MAJENE, KARABAO.ID – Sejumlah kejanggalan mengemuka terkait penemuan jenazah Wiwin, warga Gowa asal Makassar, yang hilang pada Sabtu malam, 28 November, dan ditemukan pada Senin pagi, 1 Desember, di perairan Sangiang, Desa Onang, Kecamatan Tubo Sendana, Majene. Warga mempertanyakan sejumlah fakta di lapangan dan menduga adanya kemungkinan peristiwa yang tidak wajar.
Saat ditemukan, jasad Wiwin sudah menunjukkan tanda pembusukan cukup lanjut dan terdapat ulat, meski baru sekitar tiga hari dinyatakan hilang. Warga menilai kondisi tersebut tidak lazim, mengingat pembusukan di laut asin biasanya lebih lambat. Selain itu, warga menyebut adanya dugaan luka di bagian kaki dan kepala korban, meski belum terkonfirmasi secara medis.

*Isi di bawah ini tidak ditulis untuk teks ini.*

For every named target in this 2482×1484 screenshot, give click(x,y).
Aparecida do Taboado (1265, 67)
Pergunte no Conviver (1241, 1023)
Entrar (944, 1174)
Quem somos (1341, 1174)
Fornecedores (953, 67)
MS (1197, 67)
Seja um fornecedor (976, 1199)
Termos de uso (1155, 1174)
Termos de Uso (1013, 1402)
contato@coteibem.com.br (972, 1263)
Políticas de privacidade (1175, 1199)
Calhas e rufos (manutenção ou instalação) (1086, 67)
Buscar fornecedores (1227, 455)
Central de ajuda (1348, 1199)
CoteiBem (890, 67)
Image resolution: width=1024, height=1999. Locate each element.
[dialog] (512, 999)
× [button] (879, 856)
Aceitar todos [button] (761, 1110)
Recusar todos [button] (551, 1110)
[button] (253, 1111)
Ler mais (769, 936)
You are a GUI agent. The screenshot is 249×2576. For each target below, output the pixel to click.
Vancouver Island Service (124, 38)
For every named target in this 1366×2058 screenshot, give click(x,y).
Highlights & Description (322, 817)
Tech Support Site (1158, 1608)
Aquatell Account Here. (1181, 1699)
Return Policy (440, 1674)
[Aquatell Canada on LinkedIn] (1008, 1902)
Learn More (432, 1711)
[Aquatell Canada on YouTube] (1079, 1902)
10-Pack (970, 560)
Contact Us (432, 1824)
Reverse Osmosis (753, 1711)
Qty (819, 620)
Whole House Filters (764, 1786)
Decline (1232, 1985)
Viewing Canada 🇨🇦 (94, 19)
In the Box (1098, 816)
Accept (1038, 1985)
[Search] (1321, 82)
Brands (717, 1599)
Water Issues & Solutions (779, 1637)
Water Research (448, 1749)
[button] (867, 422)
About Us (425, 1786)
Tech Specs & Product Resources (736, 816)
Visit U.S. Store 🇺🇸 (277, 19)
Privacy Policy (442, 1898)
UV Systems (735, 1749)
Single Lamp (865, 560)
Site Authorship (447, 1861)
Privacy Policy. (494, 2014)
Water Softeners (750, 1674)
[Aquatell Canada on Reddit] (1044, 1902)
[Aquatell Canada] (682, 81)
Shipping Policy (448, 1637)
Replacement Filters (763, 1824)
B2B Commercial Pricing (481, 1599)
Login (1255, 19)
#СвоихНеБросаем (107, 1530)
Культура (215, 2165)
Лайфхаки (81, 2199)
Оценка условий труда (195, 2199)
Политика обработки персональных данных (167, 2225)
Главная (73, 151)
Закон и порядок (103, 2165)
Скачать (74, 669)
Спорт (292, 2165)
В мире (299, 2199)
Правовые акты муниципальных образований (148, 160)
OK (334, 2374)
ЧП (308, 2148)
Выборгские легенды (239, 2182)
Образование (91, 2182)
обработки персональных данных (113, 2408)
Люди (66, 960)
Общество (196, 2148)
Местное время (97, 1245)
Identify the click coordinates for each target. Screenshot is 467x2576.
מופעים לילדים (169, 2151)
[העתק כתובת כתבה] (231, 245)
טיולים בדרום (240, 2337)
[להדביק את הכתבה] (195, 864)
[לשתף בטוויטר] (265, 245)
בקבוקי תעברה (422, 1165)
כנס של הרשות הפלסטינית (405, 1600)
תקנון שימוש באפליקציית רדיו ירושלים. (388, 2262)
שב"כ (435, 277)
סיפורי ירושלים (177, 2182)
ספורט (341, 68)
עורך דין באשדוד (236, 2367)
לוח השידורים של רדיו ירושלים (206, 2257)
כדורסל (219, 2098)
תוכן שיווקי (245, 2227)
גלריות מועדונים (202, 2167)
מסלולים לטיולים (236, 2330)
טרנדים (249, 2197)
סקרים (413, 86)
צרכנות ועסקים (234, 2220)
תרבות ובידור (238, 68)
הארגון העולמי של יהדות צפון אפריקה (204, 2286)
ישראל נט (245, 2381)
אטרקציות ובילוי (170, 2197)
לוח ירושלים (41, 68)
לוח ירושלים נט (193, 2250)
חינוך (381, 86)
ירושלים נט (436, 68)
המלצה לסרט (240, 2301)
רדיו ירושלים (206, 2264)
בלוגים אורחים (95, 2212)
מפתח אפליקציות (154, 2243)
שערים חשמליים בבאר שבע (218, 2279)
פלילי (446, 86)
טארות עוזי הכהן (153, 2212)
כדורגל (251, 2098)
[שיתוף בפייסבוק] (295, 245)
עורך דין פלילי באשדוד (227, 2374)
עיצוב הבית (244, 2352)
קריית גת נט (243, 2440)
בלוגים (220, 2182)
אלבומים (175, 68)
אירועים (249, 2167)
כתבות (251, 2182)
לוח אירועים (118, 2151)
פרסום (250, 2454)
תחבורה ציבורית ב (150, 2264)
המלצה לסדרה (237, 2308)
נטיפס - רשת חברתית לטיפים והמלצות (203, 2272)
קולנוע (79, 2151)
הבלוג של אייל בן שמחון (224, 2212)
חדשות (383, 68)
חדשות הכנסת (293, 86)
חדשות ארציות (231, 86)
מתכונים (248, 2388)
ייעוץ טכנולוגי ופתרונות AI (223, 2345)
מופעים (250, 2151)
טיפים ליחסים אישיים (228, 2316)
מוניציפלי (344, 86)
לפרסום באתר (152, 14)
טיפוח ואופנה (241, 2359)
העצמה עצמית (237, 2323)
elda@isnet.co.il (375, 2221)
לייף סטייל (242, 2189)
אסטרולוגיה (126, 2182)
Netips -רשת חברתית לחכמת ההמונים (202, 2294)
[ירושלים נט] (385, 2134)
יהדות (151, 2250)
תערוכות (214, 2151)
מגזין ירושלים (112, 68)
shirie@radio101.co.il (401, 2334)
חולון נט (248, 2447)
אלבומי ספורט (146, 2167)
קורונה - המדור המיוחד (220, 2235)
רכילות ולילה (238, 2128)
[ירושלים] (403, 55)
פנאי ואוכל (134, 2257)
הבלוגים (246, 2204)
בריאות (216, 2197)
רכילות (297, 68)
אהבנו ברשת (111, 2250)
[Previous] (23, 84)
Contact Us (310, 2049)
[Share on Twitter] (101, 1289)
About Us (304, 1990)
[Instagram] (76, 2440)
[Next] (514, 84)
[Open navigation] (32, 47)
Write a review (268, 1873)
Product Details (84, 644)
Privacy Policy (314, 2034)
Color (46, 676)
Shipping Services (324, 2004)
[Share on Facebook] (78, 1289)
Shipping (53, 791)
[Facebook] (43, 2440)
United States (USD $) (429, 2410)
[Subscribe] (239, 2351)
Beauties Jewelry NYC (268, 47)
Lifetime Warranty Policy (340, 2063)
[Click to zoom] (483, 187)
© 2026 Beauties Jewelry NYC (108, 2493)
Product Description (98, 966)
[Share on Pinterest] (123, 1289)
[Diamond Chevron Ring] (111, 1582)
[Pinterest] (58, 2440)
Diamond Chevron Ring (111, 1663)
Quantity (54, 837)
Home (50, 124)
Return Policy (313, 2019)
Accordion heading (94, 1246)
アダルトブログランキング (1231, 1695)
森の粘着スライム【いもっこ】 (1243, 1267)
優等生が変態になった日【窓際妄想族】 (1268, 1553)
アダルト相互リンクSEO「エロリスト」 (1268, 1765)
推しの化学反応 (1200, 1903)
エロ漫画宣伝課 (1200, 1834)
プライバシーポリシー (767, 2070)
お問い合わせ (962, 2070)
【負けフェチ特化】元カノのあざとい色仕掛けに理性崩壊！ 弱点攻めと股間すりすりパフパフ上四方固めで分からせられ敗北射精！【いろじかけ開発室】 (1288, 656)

Hingga kini tidak ada saksi mata yang melihat langsung Wiwin menuju laut. Informasi yang beredar di masyarakat dikabarkan bersumber dari keterangan sopir bantu rombongan, Refki, sehingga memunculkan beragam spekulasi.
Terdapat Perbedaan antara Hasil Pencarian dan Temuan Jenazah, Pada Jumat malam, warga bersama aparat kepolisian telah melakukan penyisiran di lokasi dugaan hilangnya korban, namun tidak menemukan tanda-tanda keberadaan Wiwin. Dua hari setelahnya, jenazah justru ditemukan di lokasi yang sama, menimbulkan tanda tanya di kalangan warga.
Refki, sopir bantu yang turut dalam rombongan, disebut meninggalkan lokasi sekitar empat jam setelah pencarian dimulai dan bermalam di sebuah warung di daerah Somba. Keputusan tersebut mengundang perhatian warga karena dinilai tak lazim dalam situasi pencarian orang hilang.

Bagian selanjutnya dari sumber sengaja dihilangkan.